The asylum opened January 9, 1874, with an initial capacity of approximately 200 patients. The facility's name changed several times as terminology evolved: Athens Lunatic Asylum (1874 to 1911), Athens State Hospital (1911 to 1968), and Athens Mental Health Center (1968 to 1993). The patient population grew steadily through the late 19th and early 20th centuries, reaching approximately 2,000 by the 1930s and 1940s — substantially exceeding the original Kirkbride-designed capacity.
The 20th century treatment record at Athens includes the full spectrum of mid-century psychiatric interventions: insulin coma therapy, electroconvulsive therapy, and prefrontal lobotomy. Athens performed lobotomies during the procedure's brief American peak, though detailed institutional records of these procedures have been the subject of ongoing scholarly study rather than a single comprehensive account. The introduction of antipsychotic medications in the 1950s, combined with the broader American deinstitutionalization movement of the 1960s and 1970s, gradually reduced the patient census.

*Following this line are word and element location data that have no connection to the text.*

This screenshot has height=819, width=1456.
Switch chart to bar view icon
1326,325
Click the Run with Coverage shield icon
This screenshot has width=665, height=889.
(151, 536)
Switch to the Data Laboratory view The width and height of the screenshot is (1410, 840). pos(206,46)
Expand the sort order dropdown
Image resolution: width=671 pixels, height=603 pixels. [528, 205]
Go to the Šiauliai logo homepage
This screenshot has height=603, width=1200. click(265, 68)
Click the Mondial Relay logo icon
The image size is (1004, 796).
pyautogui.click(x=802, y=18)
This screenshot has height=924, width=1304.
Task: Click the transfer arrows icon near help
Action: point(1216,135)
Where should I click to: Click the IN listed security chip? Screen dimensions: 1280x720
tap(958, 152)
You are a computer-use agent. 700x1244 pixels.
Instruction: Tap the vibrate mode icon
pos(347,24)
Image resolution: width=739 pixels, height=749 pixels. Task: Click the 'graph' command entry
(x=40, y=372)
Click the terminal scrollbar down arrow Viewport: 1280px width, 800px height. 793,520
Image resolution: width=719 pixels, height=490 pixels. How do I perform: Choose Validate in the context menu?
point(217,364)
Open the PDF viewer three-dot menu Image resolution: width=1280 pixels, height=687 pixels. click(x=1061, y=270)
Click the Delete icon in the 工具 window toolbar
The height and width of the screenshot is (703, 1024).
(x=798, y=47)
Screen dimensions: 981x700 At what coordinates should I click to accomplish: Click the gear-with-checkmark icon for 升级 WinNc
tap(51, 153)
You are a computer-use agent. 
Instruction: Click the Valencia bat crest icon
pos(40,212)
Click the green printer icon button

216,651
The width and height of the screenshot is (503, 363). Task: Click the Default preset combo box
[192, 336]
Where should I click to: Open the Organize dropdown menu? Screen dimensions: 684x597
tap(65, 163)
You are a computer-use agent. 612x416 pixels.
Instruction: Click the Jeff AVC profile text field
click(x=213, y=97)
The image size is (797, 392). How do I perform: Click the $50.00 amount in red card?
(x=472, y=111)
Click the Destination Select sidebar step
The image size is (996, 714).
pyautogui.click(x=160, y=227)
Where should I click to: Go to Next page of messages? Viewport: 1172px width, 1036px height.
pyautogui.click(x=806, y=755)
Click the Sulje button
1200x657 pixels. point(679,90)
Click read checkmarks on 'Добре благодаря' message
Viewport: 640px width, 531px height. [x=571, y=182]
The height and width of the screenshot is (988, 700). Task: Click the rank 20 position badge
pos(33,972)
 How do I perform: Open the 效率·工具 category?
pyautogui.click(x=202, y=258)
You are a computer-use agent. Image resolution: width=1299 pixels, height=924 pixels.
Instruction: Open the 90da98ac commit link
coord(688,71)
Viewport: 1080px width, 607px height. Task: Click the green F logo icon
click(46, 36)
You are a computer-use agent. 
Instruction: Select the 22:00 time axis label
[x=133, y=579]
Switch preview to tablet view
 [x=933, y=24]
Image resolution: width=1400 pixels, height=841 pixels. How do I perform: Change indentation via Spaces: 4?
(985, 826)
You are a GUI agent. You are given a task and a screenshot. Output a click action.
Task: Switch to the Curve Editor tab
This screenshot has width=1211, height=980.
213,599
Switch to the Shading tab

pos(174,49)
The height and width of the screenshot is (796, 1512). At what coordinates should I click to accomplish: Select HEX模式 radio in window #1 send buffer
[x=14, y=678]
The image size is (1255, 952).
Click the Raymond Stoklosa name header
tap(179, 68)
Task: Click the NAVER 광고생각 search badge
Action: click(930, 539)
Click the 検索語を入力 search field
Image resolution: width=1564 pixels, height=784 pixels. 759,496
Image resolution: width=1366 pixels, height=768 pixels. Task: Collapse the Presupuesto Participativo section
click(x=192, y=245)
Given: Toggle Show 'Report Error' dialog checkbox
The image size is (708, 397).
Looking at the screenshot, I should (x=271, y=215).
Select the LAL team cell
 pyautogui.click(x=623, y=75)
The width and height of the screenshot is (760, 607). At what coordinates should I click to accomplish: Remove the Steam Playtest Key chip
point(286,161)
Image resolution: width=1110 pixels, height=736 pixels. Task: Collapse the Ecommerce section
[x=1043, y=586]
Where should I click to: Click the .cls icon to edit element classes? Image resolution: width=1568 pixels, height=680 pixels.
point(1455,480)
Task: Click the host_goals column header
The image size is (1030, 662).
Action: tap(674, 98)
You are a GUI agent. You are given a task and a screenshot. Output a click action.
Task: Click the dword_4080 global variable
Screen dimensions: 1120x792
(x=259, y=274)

In 1978, patient Margaret Schilling, then approximately 53 years old, disappeared from the facility on December 1. Her body was discovered 42 days later on January 12, 1979, by a maintenance worker on the top floor of Ward N-20 — a section that had been closed off from the main facility. Schilling's remains were found nude, with her clothes folded neatly beside her, in an area where afternoon sunlight reached the floor. The official cause of death was heart failure; how she came to be in the closed ward, and why she removed her clothing, remained unresolved. Her body had decomposed enough that an outline remained on the concrete floor — analyzed by a forensic team in 2007 and determined to be the product of adipocere, the soap-like substance produced by the decomposition of body fat under specific moisture and temperature conditions. The outline, which has resisted multiple cleaning efforts, has come to be called the Stain in regional accounts.
The facility closed in 1993, with most operations transferred to other Ohio psychiatric facilities or to community-based care. Ohio University acquired the majority of the campus, renamed it The Ridges, and has gradually rehabilitated portions of the buildings for academic and museum use. The Kennedy Museum of Art now occupies a restored wing of the original Kirkbride building. Approximately 1,930 former patient burials are spread across three on-site cemeteries, most marked only with numbered stones; the Athens Asylum Cemeteries Restoration Project has worked since 2001 to identify individuals beneath the numbered markers.
The Ridges is listed on the National Register of Historic Places.